Both brain T2 LV and cervical cord MTR histogram peak location entered a model separating patients with multiple sclerosis with and without locomotor disability, as defined by an EDSS score⩾4.0. This score was chosen as a cut off value as higher scores indicate that patients had limited ability to walk, whereas lower values are not related to disability, but to neurological impairment in one or more of the EDSS functional systems.26 Although cervical cord damage is more likely to have an impact on locomotor functions, our data indicate that the burden of macroscopic brain T2 lesions explains part of the disability found in our patients. Part of the locomotor disability can be due to multiple sclerosis pathology involving the multiple motor pathways present in the brain. However, as the MTR histogram peak location reflects an increased amount of damaged tissue (the presence of more pixels with lower MTR values), this model implies that the overall extent of macroscopic and microscopic multiple sclerosis pathology in the cervical cord34 is also important to determine patients' disability. As a consequence, these data call for an accurate assessment of both brain and spinal cord disease for a better monitoring of multiple sclerosis evolution. Brain T2 LV and cord MTR histogram peak location also fitted the multivariable model, significantly separating patients with RRMS from those with SPMS. This is consistent with the results of the post hoc group comparisons, as the peak location was the only cervical cord MTR histogram derived measure which was significantly lower in SPMS than in RRMS. Moreover, as patients with SPMS had higher EDSS scores than those with RRMS, it is not surprising that the two models gave similar results. Admittedly, as this is a cross sectional study, caution must be exercised before drawing firm conclusions on the multiple sclerosis dynamics and longitudinal studies are warranted to reconsider this issue. Nevertheless, these findings provide insights into the mechanisms leading from a less disabling, relapsing-remitting, to a more disabling, chronic progressive course, suggesting that the accumulation of a high burden of multiple sclerosis lesions in the brain can only partially explain this evolution and that severe cervical cord damage is also critical.
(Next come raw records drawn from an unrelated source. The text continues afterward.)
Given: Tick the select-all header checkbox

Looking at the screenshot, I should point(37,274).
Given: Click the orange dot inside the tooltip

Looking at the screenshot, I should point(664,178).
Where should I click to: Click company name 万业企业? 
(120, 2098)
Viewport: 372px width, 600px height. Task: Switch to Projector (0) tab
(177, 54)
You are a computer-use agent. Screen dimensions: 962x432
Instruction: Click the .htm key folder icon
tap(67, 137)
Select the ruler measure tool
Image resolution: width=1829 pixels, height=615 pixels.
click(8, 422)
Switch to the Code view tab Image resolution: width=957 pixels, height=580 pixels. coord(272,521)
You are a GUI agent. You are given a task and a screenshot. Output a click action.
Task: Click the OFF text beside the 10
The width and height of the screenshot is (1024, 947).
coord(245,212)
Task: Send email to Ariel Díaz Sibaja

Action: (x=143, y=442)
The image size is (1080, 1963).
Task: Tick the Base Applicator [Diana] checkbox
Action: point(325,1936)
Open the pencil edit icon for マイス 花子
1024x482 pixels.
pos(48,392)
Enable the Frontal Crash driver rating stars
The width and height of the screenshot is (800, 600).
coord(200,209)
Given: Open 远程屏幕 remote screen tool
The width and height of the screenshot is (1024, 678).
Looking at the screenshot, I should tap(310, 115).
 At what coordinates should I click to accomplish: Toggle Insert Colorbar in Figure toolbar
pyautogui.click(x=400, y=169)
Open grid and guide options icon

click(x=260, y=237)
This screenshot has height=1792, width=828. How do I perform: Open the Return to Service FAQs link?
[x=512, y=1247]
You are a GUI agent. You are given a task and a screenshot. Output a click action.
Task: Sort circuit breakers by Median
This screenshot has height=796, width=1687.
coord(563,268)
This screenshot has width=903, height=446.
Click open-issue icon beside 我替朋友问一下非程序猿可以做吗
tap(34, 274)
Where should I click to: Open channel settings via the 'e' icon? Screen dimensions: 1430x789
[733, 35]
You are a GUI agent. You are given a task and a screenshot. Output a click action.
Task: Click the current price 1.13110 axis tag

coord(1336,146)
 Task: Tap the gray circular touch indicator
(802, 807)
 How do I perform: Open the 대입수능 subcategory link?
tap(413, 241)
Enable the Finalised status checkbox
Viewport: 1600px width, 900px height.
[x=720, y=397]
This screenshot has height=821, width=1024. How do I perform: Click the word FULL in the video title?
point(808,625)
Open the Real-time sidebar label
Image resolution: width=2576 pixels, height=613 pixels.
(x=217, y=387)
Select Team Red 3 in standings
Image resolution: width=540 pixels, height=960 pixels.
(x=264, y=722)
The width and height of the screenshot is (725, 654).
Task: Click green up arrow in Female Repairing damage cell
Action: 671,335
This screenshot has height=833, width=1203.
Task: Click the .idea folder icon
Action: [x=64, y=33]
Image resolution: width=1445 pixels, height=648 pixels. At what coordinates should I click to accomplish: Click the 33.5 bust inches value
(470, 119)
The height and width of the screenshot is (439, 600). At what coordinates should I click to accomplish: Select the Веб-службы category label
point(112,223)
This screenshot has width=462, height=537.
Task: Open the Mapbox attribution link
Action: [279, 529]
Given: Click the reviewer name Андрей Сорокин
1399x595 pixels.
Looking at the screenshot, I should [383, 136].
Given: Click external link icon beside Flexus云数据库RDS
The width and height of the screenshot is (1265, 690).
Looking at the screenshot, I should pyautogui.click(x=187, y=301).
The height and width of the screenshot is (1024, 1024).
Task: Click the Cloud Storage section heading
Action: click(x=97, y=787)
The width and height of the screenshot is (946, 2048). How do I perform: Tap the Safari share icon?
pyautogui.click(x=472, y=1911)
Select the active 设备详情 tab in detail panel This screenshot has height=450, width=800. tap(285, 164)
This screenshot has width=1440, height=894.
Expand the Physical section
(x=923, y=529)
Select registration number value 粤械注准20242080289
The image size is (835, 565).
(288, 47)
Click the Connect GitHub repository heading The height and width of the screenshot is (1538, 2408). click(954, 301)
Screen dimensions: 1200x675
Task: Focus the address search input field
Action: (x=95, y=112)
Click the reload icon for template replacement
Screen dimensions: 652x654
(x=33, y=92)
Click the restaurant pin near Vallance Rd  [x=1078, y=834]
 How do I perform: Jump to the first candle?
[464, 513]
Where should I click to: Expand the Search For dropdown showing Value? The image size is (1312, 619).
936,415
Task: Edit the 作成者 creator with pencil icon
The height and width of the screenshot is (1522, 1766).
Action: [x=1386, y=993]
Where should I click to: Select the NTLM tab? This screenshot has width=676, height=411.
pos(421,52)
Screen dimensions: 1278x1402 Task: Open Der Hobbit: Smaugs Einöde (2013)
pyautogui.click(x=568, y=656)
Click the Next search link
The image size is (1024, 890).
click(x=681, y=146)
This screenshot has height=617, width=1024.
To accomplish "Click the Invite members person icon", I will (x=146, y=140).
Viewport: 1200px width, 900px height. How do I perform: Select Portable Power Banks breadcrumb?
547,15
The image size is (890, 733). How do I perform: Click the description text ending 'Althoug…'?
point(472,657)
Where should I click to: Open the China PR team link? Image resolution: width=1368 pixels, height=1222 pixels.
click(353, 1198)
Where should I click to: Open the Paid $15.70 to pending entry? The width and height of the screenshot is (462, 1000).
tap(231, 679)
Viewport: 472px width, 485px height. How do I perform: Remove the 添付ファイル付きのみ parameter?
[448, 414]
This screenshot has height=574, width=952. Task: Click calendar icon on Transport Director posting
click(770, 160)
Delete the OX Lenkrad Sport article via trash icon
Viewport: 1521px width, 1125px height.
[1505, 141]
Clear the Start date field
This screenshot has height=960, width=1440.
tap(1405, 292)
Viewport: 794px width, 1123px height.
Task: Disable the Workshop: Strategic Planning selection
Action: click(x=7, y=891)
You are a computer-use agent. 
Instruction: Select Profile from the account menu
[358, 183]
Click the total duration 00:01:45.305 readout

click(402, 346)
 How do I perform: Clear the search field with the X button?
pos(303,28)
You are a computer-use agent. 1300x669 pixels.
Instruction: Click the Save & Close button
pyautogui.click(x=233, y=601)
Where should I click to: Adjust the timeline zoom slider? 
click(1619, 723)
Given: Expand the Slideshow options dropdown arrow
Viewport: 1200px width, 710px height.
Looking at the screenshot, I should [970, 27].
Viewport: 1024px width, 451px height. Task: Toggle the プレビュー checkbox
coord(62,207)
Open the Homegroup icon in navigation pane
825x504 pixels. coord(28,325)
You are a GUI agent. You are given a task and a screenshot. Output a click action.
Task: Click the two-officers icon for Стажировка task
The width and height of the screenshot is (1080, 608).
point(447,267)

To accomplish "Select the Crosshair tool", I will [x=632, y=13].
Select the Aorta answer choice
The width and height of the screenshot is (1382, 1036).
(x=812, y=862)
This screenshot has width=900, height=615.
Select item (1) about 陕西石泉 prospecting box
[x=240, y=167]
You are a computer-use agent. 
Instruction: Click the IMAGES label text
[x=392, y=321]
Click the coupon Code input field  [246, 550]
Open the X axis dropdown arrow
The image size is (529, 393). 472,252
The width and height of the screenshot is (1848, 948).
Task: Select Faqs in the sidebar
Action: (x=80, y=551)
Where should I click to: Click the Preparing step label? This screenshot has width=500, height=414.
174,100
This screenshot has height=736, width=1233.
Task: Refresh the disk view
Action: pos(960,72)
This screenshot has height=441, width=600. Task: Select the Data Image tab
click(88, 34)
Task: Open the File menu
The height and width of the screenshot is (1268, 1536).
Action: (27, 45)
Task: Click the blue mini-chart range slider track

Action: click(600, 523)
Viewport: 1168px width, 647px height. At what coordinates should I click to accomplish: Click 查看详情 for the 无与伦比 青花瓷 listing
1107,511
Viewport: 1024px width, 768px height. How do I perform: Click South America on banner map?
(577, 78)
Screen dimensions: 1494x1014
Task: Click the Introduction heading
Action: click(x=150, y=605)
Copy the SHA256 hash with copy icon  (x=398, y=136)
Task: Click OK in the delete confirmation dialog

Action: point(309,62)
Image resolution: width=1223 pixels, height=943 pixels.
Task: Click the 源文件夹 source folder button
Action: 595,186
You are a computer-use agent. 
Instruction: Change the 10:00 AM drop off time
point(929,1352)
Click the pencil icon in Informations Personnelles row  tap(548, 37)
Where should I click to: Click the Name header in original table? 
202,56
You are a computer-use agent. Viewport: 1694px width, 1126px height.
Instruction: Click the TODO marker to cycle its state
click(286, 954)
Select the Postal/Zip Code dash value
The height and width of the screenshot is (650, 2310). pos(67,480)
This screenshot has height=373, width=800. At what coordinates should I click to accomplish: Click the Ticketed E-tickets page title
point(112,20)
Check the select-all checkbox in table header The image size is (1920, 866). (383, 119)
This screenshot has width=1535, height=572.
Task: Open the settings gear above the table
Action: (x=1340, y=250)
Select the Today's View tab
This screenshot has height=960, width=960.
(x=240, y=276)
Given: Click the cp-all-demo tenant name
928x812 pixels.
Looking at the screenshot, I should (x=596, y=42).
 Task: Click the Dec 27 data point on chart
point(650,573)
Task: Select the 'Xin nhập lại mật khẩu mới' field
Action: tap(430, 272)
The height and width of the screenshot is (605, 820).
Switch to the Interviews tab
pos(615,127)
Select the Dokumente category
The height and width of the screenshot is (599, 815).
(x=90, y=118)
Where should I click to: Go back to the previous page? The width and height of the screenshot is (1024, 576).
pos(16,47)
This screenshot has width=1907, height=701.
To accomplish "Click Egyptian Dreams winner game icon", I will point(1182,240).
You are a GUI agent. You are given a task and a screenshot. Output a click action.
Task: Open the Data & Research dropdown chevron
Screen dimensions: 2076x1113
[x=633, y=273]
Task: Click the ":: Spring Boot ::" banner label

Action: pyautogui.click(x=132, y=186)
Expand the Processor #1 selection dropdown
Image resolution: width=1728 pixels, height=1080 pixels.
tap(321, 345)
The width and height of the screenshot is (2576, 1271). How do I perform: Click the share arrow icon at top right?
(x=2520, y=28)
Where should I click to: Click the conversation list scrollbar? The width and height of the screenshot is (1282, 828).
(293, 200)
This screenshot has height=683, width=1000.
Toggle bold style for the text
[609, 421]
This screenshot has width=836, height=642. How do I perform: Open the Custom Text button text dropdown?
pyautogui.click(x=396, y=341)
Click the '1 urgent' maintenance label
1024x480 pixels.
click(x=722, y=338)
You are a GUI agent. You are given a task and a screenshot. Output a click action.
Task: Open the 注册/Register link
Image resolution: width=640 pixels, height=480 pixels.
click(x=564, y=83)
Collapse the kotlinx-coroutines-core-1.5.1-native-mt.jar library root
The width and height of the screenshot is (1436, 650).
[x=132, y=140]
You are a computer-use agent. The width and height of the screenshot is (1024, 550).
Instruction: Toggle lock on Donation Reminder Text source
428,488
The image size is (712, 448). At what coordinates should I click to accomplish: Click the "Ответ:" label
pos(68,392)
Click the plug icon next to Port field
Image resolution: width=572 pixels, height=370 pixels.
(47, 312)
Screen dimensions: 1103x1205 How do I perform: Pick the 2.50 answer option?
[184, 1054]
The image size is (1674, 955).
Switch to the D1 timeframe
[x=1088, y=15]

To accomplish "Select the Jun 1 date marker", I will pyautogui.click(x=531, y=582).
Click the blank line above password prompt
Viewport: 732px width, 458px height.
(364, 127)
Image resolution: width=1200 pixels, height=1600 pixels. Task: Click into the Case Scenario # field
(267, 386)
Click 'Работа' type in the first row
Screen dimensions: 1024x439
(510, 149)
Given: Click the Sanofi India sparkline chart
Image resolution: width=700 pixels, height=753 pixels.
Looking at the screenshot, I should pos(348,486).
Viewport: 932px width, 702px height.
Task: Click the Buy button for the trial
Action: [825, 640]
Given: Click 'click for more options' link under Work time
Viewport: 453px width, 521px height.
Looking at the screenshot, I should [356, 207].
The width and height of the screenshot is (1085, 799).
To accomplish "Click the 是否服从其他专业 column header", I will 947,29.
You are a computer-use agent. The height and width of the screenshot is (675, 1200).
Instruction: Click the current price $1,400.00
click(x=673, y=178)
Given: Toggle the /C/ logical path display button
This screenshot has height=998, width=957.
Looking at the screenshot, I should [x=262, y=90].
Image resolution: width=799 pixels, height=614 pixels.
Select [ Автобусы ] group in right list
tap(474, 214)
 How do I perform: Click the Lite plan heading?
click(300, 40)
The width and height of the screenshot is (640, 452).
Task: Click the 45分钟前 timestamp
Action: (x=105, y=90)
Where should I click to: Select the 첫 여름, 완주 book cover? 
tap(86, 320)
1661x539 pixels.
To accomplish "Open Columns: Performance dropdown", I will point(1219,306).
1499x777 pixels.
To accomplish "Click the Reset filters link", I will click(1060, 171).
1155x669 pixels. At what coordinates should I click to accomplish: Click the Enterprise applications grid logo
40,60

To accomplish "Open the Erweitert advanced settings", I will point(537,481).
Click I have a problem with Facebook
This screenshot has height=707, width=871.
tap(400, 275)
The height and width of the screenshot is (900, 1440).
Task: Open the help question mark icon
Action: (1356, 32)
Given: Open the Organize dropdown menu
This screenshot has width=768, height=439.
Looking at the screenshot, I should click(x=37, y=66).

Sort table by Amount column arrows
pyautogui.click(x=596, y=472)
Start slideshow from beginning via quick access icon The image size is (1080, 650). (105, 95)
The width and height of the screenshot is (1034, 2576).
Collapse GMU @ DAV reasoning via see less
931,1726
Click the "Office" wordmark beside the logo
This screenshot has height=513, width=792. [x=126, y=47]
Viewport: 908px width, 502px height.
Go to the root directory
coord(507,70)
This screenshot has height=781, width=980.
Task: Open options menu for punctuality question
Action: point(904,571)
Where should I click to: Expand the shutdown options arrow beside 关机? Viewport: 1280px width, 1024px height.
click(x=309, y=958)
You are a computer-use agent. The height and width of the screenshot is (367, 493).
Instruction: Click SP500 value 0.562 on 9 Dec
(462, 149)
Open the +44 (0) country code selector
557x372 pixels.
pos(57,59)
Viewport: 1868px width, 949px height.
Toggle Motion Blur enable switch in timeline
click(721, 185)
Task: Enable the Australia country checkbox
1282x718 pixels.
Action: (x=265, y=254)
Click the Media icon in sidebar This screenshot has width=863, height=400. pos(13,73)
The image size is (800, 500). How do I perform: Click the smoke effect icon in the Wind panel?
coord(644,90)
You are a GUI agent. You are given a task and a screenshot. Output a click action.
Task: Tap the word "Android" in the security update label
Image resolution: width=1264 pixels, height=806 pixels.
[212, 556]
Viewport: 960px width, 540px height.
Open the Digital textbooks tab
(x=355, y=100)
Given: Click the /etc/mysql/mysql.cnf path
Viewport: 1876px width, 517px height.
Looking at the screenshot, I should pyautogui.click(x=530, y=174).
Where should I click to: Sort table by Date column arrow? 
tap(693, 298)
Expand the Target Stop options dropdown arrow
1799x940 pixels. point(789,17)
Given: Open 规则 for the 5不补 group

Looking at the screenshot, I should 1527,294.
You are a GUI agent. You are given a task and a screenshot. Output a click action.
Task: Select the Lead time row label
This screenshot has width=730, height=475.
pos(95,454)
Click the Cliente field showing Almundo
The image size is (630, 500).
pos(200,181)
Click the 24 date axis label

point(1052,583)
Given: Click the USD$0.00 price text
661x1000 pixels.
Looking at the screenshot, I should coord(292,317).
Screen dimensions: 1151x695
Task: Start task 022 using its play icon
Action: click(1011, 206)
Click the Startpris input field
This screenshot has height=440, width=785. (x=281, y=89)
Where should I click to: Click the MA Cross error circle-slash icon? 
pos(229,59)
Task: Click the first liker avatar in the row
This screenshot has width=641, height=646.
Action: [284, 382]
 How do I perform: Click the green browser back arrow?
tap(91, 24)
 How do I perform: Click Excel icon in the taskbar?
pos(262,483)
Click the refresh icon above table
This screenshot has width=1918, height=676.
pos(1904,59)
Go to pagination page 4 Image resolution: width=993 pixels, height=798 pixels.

The lack of a significant correlation between MRI and MTI measures derived from the brain and the cervical cord seems to indicate that multiple sclerosis abnormalities in these two regions are, at least partially, independent of each other. This is also consistent with the results obtained in previous studies.5 9 10 As wallerian degeneration may occur in fibres which go through macroscopic multiple sclerosis lesions,35 it might be argued that part of the multiple sclerosis damage in the cord is merely dependent on wallerian degeneration of fibres passing through brain lesions. Previous studies found no10 or only very modest5 9correlations between the extent of lesions in the brain and the severity of cord pathology, thus suggesting that wallerian degeneration has a minor role in determining cervical cord abnormalities in multiple sclerosis. However, as none of these studies quantified the severity of the abnormalities in the brain, the contribution of wallerian degeneration to cervical cord pathology in multiple sclerosis remained unclear. In our study, the poor correlation between MTR histogram derived metrics from the brain and the cervical cord indicates that wallerian degeneration of fibres passing through brain lesions is responsible for only a limited part of the multiple sclerosis pathology in the cord.